Syjuco questions that in the contemporary content with two apparent “self-portraits,” or rather, the artist posing as a subject. In both portraits, Syjuco mimics notions of ethnicity, thereby of authenticity, in the age of consumer fashion. The subject is dressed in clothing, beads, bronze bells and bangles. In another portrait, the subject is seen holding a plaited reed (or bamboo) basket. Both portraits evoke esoteric exotica and the subject’s brown skin tone adds an illusion of authenticity. From which “tribe” is being represented becomes a question. Until you realize the entire ensemble is contrived and the imagery is to be consumed at the moment. The telltale department store “Return” tags belay the intent. Authenticity can be purchased and consumed, as might befit Instagram’s capitalist social media ecosystem. The viewer is asked to “read” between the pixel dots. What you see appears real, but it is not.

“Cargo Cults (Basket Woman)” (Courtesy of Anderson Museum of Modern and Contemporary Art)

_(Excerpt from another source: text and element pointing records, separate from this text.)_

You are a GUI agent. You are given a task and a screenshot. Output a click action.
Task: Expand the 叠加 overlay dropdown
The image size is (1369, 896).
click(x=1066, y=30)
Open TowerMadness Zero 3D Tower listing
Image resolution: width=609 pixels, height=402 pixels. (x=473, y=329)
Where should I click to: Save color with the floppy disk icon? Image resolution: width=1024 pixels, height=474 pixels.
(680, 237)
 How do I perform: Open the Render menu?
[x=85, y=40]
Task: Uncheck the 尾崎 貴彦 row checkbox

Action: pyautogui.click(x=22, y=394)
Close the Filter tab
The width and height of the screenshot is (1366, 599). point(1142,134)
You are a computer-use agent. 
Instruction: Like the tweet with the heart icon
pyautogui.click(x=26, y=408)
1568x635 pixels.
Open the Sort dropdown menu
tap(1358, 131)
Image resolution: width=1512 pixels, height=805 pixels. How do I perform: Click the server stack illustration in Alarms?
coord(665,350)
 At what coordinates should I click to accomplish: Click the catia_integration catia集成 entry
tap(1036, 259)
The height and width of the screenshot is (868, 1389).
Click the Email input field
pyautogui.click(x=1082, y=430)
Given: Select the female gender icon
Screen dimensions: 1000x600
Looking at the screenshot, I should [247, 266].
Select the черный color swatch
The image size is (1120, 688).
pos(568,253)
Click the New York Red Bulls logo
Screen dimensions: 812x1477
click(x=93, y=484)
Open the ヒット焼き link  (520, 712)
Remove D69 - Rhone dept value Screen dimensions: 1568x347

Stephanie Syjuco was one of the trio of Stanford MFA student artists (Michael Arcega and Lordy Rodriguez are the other two; the first Filipino American cohort, I am told) whom I met while working as the technology manager of the Stanford Art Department in 2005. I have enjoyed following their trajectory from emerging student artists to professional artists in the Diaspora, in their own right, and with their own art practice.

Syjuco is now an Associate Professor at UC Berkeley, who in her own words, rips, collages, piles, or crumples archival photographs, to tell her own story from what has been considered “photographic truth.” These archived photographs, reproduced and consumed in textbooks, websites and social media, have defined the representation of the Filipino in the minds of the American public. Her work is not to erase the photographic record, but to recast them as an art experience minus the colonial baggage of the photographer. Extracting a Filipino American identity from centuries of photographic bias is a daunting project but a necessity amidst social media falsehoods. Filipinos in the Bay Area would do well to view the exhibit and ponder how what is hidden can be revealed, and remembered.


Dr. Michael M Gonzalez after decades of classroom teaching in Philippine and American  colleges, retired in 2022. He is looking forward to devoting more time to his nonprofit activies with the Hinabi Project, the NVM & Narita Gonzalez Writers’ Workshop, the Kaisipan.org as an outreach to the culture and arts communities. Outside of that, he is an avid student of  fiction and nonfiction writing;  and the classic guitar, and indigenous music.